Introduction

Cone-beam computed tomography (CBCT) is an imaging modality with numerous applications and increasing acceptance in dentistry. The possibility of having an accurate three-dimensional treatment planning has brought important benefits to some dental specialties, such as dental implantology, orthodontics and oral and maxillofacial surgery [1, 2]. Most of the current CBCT units are capable of producing high-resolution images that precisely depict fine anatomical structures.

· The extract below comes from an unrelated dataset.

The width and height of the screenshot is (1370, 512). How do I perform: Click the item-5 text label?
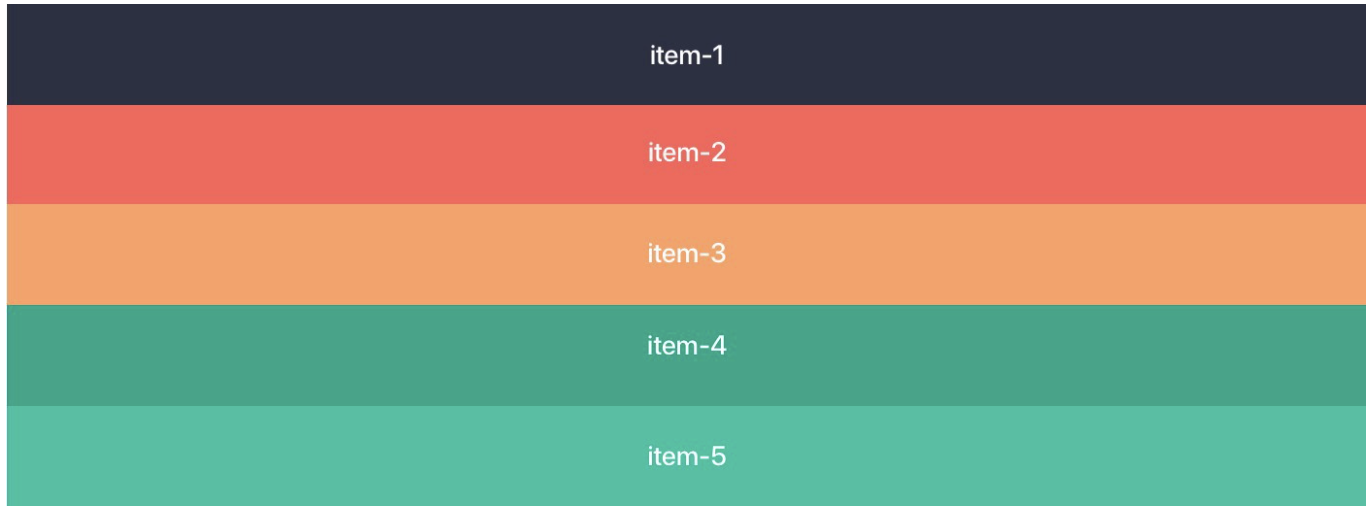(x=686, y=456)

In CBCT, the interaction of the polyenergetic X-ray beam with dental materials of high density and atomic number, e.g. dental amalgam alloy, dental implant, metallic post, gutta-percha and orthodontic appliances, induces an error in the recorded data that leads to distortions unrelated to the subject studied and is known as image artefact [3, 4]. The formation of CBCT image artefact may compromise the image quality [3, 5, 6] and increase in the interpretation time by obscuring anatomical structures in the region of interest, reduce the diagnostic accuracy and increase the interpretation [7, 8].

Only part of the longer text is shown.